Da Fantasy jedoch ganz und gar nicht meins ist, stehe ich dem dunklem Turm skeptisch gegenüber. Da ich der überzeugen bin, dass man manchmal über seine Grenzen hinausgehen soll und/oder einfach etwas Neues probieren soll, habe ich die Reihe dennoch in Angriff genommen.

Ich mag es nicht wenn in Fantasybüchern Wörter einfach erfunden werden. Vielleicht liegt es daran, dass ich einfach keine „Fantasy-Sprache“ spreche. Oder aber die Autoren müssen einfach für ihre erfunden Dinge, Länder, Kreaturen und Co. Wörter und Namen erfinden, da sie es mit den vorhandenen nicht benennen können. Bei Stephen King gab es natürlich auch einige dieser Worte, wenn gleich sie allerdings im Rahmen blieben. Einen Satz, bei dem ich nur Bahnhof verstand, möchte ich euch allerdings nicht vorenthalten.
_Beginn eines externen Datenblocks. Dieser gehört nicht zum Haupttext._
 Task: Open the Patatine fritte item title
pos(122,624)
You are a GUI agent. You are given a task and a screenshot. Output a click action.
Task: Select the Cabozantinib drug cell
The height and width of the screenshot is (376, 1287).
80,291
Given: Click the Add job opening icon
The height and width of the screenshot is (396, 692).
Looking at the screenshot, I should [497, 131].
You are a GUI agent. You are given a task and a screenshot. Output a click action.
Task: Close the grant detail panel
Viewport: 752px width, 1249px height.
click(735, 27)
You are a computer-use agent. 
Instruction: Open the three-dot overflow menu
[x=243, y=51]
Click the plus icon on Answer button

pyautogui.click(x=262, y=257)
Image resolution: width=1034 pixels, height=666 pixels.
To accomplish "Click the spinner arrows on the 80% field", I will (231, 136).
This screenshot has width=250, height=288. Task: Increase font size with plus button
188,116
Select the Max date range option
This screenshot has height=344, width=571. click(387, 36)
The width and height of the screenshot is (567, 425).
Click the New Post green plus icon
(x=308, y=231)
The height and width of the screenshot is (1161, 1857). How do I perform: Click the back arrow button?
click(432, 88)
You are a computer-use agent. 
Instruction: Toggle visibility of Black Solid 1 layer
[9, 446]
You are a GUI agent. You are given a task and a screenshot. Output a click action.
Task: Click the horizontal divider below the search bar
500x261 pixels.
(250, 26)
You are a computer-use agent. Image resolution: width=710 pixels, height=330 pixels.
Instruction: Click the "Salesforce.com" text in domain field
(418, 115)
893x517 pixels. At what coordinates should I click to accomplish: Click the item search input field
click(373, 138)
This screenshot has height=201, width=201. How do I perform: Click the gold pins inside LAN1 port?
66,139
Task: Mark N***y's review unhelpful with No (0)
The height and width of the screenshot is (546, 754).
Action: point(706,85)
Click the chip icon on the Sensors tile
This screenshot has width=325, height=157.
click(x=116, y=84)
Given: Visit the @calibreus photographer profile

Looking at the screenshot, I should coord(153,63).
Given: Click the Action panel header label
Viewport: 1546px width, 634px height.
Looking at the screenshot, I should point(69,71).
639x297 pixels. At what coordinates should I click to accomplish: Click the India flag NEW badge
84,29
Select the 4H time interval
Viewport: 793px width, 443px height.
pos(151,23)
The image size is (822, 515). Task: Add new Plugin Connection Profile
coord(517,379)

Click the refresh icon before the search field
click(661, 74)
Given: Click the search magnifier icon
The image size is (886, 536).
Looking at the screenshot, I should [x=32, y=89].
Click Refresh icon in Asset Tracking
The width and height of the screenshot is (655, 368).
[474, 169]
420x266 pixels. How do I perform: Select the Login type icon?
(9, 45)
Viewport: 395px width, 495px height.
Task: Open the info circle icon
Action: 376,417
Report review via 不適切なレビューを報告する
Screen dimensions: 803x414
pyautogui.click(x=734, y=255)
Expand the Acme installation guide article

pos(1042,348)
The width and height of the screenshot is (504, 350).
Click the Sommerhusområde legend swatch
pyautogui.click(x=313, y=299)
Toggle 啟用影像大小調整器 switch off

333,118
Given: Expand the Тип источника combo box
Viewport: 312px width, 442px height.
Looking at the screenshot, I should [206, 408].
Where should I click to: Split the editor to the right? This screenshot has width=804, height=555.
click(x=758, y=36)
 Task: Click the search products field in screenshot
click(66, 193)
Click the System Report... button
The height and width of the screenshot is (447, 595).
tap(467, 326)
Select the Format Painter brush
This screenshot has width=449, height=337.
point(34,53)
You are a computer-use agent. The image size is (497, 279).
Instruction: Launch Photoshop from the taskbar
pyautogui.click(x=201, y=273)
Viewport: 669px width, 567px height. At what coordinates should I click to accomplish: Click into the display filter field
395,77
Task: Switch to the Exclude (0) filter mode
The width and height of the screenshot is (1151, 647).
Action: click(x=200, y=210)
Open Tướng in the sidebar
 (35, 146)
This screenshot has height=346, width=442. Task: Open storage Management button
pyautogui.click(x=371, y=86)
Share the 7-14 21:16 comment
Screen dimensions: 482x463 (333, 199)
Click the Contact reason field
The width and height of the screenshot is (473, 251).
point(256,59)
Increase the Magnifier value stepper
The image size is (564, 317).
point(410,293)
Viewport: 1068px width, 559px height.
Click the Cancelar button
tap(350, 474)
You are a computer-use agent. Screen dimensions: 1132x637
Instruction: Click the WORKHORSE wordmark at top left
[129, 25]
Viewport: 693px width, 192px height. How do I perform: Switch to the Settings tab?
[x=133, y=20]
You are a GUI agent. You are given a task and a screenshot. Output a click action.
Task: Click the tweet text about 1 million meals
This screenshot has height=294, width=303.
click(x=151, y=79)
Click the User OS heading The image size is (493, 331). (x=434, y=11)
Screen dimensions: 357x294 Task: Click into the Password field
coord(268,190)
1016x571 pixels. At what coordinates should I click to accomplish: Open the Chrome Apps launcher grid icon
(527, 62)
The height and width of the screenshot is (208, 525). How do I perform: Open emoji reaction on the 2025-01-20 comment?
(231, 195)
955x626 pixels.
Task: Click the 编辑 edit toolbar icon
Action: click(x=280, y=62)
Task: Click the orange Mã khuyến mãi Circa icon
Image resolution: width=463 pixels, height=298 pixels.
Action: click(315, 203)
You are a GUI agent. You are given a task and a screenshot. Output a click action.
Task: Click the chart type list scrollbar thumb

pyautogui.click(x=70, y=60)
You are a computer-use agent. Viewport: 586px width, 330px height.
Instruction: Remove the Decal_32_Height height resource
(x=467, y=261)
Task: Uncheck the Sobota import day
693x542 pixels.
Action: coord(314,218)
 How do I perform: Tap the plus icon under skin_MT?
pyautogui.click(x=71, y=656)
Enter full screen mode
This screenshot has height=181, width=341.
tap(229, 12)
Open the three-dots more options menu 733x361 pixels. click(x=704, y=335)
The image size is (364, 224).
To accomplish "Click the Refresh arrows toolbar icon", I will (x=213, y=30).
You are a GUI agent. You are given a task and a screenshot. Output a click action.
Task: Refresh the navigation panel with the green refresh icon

„Mein Vater hatte zu jenem Zeitpunkt bereits die Befehlsgewalt innerhalb seines Ka-Tets, solltest du wissen – des Tets des Revolvers -, und war kurz davor, der Dinh von Gilead, wenn nicht von ganz Innenwelt, zu werden.“
Seite 216

Mit 315 Seiten hat der erste Teil der achtteiligen Reihe auch einen überschaubaren Rahmen. Ganz im Gegenteil zu „Glas“ dem vierten Teil mit nicht ganz 1000 Seiten. Wieso die Teile in ihrer Länge derart variieren erschließt sich mir nicht und sieht auch im Regal nicht hübsch aus. Da ich es mir zur Aufgabe gemacht habe die „Der Dunkle Turm“ Reihe auf Flohmärkten zusammen zu kaufen, habe ich Ausgaben von unterschiedlichsten Verlagen und optische ergibt es sowieso ein buntes Kuddelmuddel in meinem Regal.

Als ich dann nun endlich begann „Schwarz“ zu lesen, konnte ich es auch irgendwie gar nicht mehr aus der Hand legen. Es hat mich gepackt, obwohl ich gar nicht wirklich sagen kann wieso.

Den Revolvermann Roland mag ich nicht besonders. Er verfolgt den Mann in Schwarz und wirkt teilweise sogar etwas paranoid, wenn er in allem und jedem eine Falle des Manns in Schwarz sieht. Sein Verhalten dem Jungen Jack gegenüber wirkt schizophren. Einerseits freut er sich über die Begleitung, fühlt sich dadurch aber auch unter Druck gesetzt und denkt er müsse Verantwortung für den Jungen übernehmen.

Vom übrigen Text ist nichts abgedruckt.